6.3.8 Clinics should not be cancelled due to planned annual/study leave where sufficient notice has not been given. Clinical staff are required to give notice of annual or study leave in line with the Medical Staff - Annual Leave Policy.
6.4 / Diagnostics
6.4.1 Patients waiting for a diagnostic outpatient appointment will be offered a maximum of two dates with at least one week’s notice and patients waiting for an inpatient diagnostic procedure will be offered a minimum of two admission dates with at least three week’s notice for the offer to be considered reasonable.
6.4.2 The Trust will work to the national standard of six weeks maximum wait for diagnostic tests.
6.4.3 Reporting turnarounds should not exceed 7 days.
6.5 / Inpatients and Day Cases
6.5.1 Patients who are added to the active waiting list must be fit, ready and able to come in.
6.5.2 If the patient is unfit at the time of listing, with the exception of short term, self-limiting illnesses (e.g. cold, flu) to a maximum of four weeks, the patient should not be placed on the waiting list and should be referred back to the GP for management of their condition.
6.5.3 Patients must not be added to the waiting list for procedures listed in the Policy on Procedures of Limited Clinical Value and East Midlands Commissioning Policy for Cosmetic Procedures.
6.5.4 All patients for elective treatment must be placed on the appropriate waiting list on PAS within one working day of the decision to admit.
6.5.5 For non-contracted activity where prior funding approval is required the patient should not be added to the waiting list until funding has been approved.

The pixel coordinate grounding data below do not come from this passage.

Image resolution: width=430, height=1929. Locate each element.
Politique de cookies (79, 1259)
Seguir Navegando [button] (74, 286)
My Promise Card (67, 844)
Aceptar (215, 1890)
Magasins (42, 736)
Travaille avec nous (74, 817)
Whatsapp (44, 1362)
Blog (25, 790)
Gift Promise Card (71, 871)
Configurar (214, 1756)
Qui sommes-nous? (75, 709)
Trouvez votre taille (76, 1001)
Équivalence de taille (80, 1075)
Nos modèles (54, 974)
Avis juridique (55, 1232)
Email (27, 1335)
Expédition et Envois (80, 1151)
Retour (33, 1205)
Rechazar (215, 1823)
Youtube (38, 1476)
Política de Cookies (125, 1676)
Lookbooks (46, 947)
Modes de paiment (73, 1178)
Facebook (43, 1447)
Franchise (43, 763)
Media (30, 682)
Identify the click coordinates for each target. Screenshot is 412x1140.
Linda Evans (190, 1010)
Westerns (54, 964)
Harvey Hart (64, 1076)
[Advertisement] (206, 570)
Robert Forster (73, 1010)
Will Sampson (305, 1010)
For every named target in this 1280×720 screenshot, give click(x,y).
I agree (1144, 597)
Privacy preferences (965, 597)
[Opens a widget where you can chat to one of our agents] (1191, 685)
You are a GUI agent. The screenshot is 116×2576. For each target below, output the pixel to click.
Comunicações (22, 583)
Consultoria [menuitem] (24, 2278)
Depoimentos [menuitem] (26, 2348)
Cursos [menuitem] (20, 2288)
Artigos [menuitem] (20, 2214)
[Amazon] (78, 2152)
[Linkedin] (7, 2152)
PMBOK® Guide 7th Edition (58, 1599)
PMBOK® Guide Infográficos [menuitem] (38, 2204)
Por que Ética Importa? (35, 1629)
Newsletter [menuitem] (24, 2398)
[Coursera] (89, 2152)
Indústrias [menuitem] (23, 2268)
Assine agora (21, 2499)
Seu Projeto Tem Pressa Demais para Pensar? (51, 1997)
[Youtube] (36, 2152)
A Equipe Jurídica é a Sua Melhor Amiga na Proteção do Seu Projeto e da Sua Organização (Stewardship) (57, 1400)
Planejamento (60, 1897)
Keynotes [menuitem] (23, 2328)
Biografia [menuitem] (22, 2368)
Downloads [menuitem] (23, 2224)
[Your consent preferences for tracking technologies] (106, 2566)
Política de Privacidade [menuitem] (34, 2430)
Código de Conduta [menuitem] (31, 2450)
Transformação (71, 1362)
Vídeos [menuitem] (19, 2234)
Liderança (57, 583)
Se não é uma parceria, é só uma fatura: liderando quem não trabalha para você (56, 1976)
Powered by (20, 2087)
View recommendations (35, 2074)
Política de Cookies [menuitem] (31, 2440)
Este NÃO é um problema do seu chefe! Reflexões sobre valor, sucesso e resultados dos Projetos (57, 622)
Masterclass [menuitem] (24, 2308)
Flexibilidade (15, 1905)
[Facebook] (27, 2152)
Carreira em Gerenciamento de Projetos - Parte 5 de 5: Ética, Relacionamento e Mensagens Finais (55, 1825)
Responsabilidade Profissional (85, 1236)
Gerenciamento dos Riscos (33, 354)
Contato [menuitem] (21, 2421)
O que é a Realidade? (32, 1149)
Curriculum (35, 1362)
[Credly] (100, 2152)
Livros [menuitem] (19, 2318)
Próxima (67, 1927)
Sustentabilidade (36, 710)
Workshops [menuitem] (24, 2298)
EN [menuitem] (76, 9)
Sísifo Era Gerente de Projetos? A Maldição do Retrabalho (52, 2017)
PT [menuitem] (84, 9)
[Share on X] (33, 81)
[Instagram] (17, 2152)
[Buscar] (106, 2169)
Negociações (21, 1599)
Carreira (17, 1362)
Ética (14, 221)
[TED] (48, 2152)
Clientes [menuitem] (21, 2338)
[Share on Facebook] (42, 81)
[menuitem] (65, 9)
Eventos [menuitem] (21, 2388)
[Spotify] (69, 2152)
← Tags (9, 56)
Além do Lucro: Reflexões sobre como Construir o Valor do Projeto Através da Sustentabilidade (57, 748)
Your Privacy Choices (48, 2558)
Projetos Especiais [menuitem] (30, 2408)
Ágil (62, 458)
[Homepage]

6.5.6 Patients who require a treatment or set of treatments at a given interval or require their condition to progress to a certain point e.g. age related, before treatment should be added to the planned list and should have a date by which treatment should commence recorded on PAS. Any patient that has not received their intended procedure by the date the treatment was planned will become active on the RTT pathway.
6.5.7 Patients should be offered a minimum of two admission dates with at least three weeks notice unless the patient agrees to accept a date at short notice.
6.5.8 Patients must be dated in order of clinical priority and then in order of their 18 week guarantee date or other relevant standard (e.g. diagnostic).
6.5.9 To come in (TCI) dates must be recorded on the relevant hospital systems (PAS and ORMIS) at the same time and within 24 hours of agreeing the date with the patient.
6.5.10 Patients can be removed from the waiting list for a variety of reasons including a clinical decision not to treat, the patient declining treatment or as a result of the cancellation, DNA or suspension rules described in this Policy. If it is felt that a patient should be removed for any other reason, the appropriate manager and/or clinician’s advice should be sought and documented before removal.
6.5.11 If a patient requests time to consider their options for surgery for a reasonable period of time (up to 2 weeks), they should not be removed from the waiting list until a decision is made. If the patient is removed at their request and then decides to proceed to surgery at a later date, they may be able to go back onto the waiting list in line with the fast tracking procedure described above.
6.5.12 It is good practice to contact patients on a waiting list (this includes patients waiting for treatment in an outpatient setting) at regular intervals to confirm that their contact details are up to date and that they still wish to have treatment (validation). Patients should receive a letter asking them to respond within a reasonable timescale, which should be no less than three weeks. If they do not respond within this timescale, they can be removed from the list.
6.6 / Inpatient Cancellations and DNAs
6.6.1 If the patient cancels an agreed admission date, a second reasonable offer will be made, taking into account clinical priority and their relevant guarantee date.